L’isola di Baratang è anche conosciuta come isola di Ranchiwalas. Al suo interno troviamo rigogliose foreste pluviali e mangrovie e l’isola è attraversata dalla famosa Andaman Trunk Road,la strada di servizio interna per le tribù autoctone (vedi approfondimento sulle tribù Jawari), proibita ai turisti.

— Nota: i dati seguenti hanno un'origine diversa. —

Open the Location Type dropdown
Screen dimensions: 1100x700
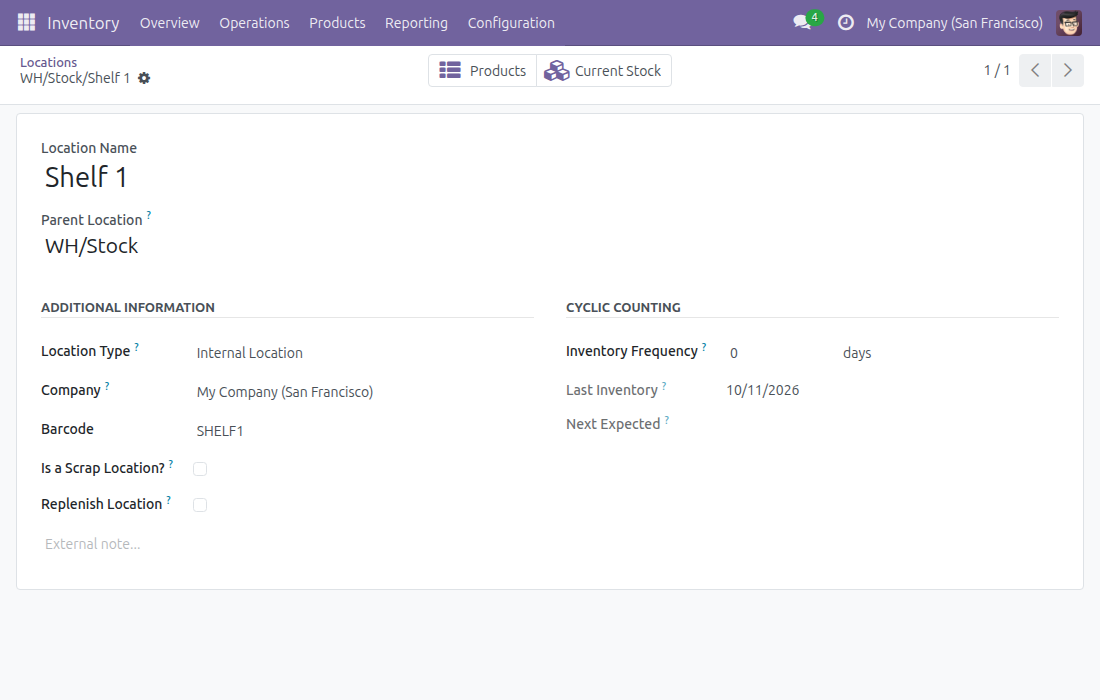coord(363,353)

Se si è particolarmente amanti della fotografia, il consiglio è di trovare il tempo di recarsi a Parrot Islands: questa piccola gemma che è nei pressi dell’isola di Baratang è molto interessante specialmente al tramonto, quando si possono immortalare migliaia di pappagalli che qui, sul calar della sera, tornano per trovare un riparo per la notte: questo è uno spettacolo della natura che se si avrà modo di vedere con i proprio occhi risulterà indimenticabile.

Long Island

Sempre nella regione centrale dell’arcipelago, è possibile visitare Long Island. Si tratta di una piccola isola a ridosso di Andaman Centrale, famosa per le sue spiagge incontaminate di sabbia bianca, per la fitta vegetazione subtroplicale e per la ricchezza marina dei suoi fondali. Si tratta pertanto di un luogo ideale per chi volesse praticare sport acquatici quali snorkeling ed immersioni, ma anche per gli amanti della fotografia che avranno modo di scattare foto mozzafiato, specialmente durante il tramonto e l’alba.

Long Island appartiene al gruppo di isole di East Baratang e si espande su una piccola area di 18 chilometri quadrati. La flora e la fauna di questa piccola isola sono particolarmente ricche e variegate, e la jungla è un misto di sempreverdi e zone paludose.

Il modo più semplice per raggiungere Long Island è prendere un traghetto dalla città di Rangat. Purtroppo, per raggiungere Rangat da Port Blair sarà necessario un viaggio in bus di circa 6 ore. In alternativa, si può prendere il traghetto direttamente da Port Blair, ma in questo caso, è necessario tener conto che il traghetto fa scalo a Neil Island (dai uno sguardo qui se vuoi soggiornare nell’isola) quindi ad Havelock, poi ancora a Rangat e quindi collega Long Island. Ciò vuol dire una giornata intera in navigazione, benché tale itinerario non sia servito tutti i giorni della settimana e il biglietto possa essere acquistato solo il giorno stesso della partenza.